» DATASET:
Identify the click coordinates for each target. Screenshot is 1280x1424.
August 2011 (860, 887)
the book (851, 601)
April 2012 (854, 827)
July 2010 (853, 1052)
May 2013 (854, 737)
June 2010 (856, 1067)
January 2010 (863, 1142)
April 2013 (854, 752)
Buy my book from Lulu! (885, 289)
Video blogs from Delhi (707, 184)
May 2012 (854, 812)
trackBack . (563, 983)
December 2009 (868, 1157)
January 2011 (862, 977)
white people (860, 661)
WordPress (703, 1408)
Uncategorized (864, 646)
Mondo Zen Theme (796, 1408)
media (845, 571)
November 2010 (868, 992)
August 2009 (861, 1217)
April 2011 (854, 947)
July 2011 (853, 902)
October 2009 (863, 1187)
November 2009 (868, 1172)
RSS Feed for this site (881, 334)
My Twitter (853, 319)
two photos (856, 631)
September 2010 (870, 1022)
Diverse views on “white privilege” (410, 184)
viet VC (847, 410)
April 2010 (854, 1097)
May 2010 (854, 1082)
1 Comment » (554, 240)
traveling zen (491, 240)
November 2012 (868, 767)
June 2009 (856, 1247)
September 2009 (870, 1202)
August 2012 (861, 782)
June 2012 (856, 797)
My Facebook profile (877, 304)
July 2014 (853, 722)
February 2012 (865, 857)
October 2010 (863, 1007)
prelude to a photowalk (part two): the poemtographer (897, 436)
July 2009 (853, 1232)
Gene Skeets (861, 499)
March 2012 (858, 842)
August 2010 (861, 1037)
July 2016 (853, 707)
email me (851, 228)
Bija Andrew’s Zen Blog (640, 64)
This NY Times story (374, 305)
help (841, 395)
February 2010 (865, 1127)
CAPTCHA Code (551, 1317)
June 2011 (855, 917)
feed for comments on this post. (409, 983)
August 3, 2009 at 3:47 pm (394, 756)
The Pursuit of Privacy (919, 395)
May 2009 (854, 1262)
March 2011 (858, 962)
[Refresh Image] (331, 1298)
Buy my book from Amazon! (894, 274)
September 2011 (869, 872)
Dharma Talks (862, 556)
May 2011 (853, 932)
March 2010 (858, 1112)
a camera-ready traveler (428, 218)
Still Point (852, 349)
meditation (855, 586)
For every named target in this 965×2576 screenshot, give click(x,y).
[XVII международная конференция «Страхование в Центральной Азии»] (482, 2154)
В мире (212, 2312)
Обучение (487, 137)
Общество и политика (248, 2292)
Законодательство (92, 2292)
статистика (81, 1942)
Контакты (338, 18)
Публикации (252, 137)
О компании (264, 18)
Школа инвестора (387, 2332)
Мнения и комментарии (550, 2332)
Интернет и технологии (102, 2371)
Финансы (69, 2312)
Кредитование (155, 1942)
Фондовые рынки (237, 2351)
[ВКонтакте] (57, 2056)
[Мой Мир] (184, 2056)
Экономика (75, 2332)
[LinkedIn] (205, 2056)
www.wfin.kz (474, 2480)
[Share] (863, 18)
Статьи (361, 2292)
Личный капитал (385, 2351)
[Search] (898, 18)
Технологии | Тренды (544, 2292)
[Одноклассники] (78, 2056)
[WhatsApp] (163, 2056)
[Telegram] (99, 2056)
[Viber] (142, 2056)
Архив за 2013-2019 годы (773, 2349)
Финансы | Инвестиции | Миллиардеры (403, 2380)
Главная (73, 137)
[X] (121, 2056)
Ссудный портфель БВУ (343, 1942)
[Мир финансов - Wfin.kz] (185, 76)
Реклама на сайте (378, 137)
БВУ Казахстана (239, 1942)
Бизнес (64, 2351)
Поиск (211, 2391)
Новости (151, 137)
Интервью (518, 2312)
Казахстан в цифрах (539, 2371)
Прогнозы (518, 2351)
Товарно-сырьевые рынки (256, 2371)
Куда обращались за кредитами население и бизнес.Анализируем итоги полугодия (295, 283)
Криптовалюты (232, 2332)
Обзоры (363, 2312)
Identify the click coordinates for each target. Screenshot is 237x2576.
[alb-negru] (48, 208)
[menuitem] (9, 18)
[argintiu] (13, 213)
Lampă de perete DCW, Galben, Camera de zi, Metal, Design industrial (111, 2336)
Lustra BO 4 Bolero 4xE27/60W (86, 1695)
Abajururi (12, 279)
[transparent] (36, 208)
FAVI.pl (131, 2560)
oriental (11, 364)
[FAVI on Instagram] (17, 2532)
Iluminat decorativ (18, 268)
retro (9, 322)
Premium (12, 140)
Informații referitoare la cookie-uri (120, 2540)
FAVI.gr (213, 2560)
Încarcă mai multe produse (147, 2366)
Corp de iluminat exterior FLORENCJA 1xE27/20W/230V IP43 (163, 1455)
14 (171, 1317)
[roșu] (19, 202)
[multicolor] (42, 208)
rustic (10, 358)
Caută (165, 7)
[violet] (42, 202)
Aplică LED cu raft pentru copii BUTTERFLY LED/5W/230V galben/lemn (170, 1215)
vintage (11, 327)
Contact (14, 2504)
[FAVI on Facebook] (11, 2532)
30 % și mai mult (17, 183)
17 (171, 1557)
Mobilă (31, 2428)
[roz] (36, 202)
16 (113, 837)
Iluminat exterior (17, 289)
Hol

» EXERCISE REQUIREMENTS: The response should be every record above restated exactly.

» SOLVED EXERCISE:
Identify the click coordinates for each target. Screenshot is 1280x1424.
August 2011 (860, 887)
the book (851, 601)
April 2012 (854, 827)
July 2010 (853, 1052)
May 2013 (854, 737)
June 2010 (856, 1067)
January 2010 (863, 1142)
April 2013 (854, 752)
Buy my book from Lulu! (885, 289)
Video blogs from Delhi (707, 184)
May 2012 (854, 812)
trackBack . (563, 983)
December 2009 (868, 1157)
January 2011 (862, 977)
white people (860, 661)
WordPress (703, 1408)
Uncategorized (864, 646)
Mondo Zen Theme (796, 1408)
media (845, 571)
November 2010 (868, 992)
August 2009 (861, 1217)
April 2011 (854, 947)
July 2011 (853, 902)
October 2009 (863, 1187)
November 2009 (868, 1172)
RSS Feed for this site (881, 334)
My Twitter (853, 319)
two photos (856, 631)
September 2010 (870, 1022)
Diverse views on “white privilege” (410, 184)
viet VC (847, 410)
April 2010 (854, 1097)
May 2010 (854, 1082)
1 Comment » (554, 240)
traveling zen (491, 240)
November 2012 (868, 767)
June 2009 (856, 1247)
September 2009 (870, 1202)
August 2012 (861, 782)
June 2012 (856, 797)
My Facebook profile (877, 304)
July 2014 (853, 722)
February 2012 (865, 857)
October 2010 (863, 1007)
prelude to a photowalk (part two): the poemtographer (897, 436)
July 2009 (853, 1232)
Gene Skeets (861, 499)
March 2012 (858, 842)
August 2010 (861, 1037)
July 2016 (853, 707)
email me (851, 228)
Bija Andrew’s Zen Blog (640, 64)
This NY Times story (374, 305)
help (841, 395)
February 2010 (865, 1127)
CAPTCHA Code (551, 1317)
June 2011 (855, 917)
feed for comments on this post. (409, 983)
August 3, 2009 at 3:47 pm (394, 756)
The Pursuit of Privacy (919, 395)
May 2009 (854, 1262)
March 2011 (858, 962)
[Refresh Image] (331, 1298)
Buy my book from Amazon! (894, 274)
September 2011 (869, 872)
Dharma Talks (862, 556)
May 2011 (853, 932)
March 2010 (858, 1112)
a camera-ready traveler (428, 218)
Still Point (852, 349)
meditation (855, 586)
For every named target in this 965×2576 screenshot, give click(x,y).
[XVII международная конференция «Страхование в Центральной Азии»] (482, 2154)
В мире (212, 2312)
Обучение (487, 137)
Общество и политика (248, 2292)
Законодательство (92, 2292)
статистика (81, 1942)
Контакты (338, 18)
Публикации (252, 137)
О компании (264, 18)
Школа инвестора (387, 2332)
Мнения и комментарии (550, 2332)
Интернет и технологии (102, 2371)
Финансы (69, 2312)
Кредитование (155, 1942)
Фондовые рынки (237, 2351)
[ВКонтакте] (57, 2056)
[Мой Мир] (184, 2056)
Экономика (75, 2332)
[LinkedIn] (205, 2056)
www.wfin.kz (474, 2480)
[Share] (863, 18)
Статьи (361, 2292)
Личный капитал (385, 2351)
[Search] (898, 18)
Технологии | Тренды (544, 2292)
[Одноклассники] (78, 2056)
[WhatsApp] (163, 2056)
[Telegram] (99, 2056)
[Viber] (142, 2056)
Архив за 2013-2019 годы (773, 2349)
Финансы | Инвестиции | Миллиардеры (403, 2380)
Главная (73, 137)
[X] (121, 2056)
Ссудный портфель БВУ (343, 1942)
[Мир финансов - Wfin.kz] (185, 76)
Реклама на сайте (378, 137)
БВУ Казахстана (239, 1942)
Бизнес (64, 2351)
Поиск (211, 2391)
Новости (151, 137)
Интервью (518, 2312)
Казахстан в цифрах (539, 2371)
Прогнозы (518, 2351)
Товарно-сырьевые рынки (256, 2371)
Куда обращались за кредитами население и бизнес.Анализируем итоги полугодия (295, 283)
Криптовалюты (232, 2332)
Обзоры (363, 2312)
Identify the click coordinates for each target. Screenshot is 237x2576.
[alb-negru] (48, 208)
[menuitem] (9, 18)
[argintiu] (13, 213)
Lampă de perete DCW, Galben, Camera de zi, Metal, Design industrial (111, 2336)
Lustra BO 4 Bolero 4xE27/60W (86, 1695)
Abajururi (12, 279)
[transparent] (36, 208)
FAVI.pl (131, 2560)
oriental (11, 364)
[FAVI on Instagram] (17, 2532)
Iluminat decorativ (18, 268)
retro (9, 322)
Premium (12, 140)
Informații referitoare la cookie-uri (120, 2540)
FAVI.gr (213, 2560)
Încarcă mai multe produse (147, 2366)
Corp de iluminat exterior FLORENCJA 1xE27/20W/230V IP43 (163, 1455)
14 (171, 1317)
[roșu] (19, 202)
[multicolor] (42, 208)
rustic (10, 358)
Caută (165, 7)
[violet] (42, 202)
Aplică LED cu raft pentru copii BUTTERFLY LED/5W/230V galben/lemn (170, 1215)
vintage (11, 327)
Contact (14, 2504)
[FAVI on Facebook] (11, 2532)
30 % și mai mult (17, 183)
17 (171, 1557)
Mobilă (31, 2428)
[roz] (36, 202)
16 (113, 837)
Iluminat exterior (17, 289)
Hol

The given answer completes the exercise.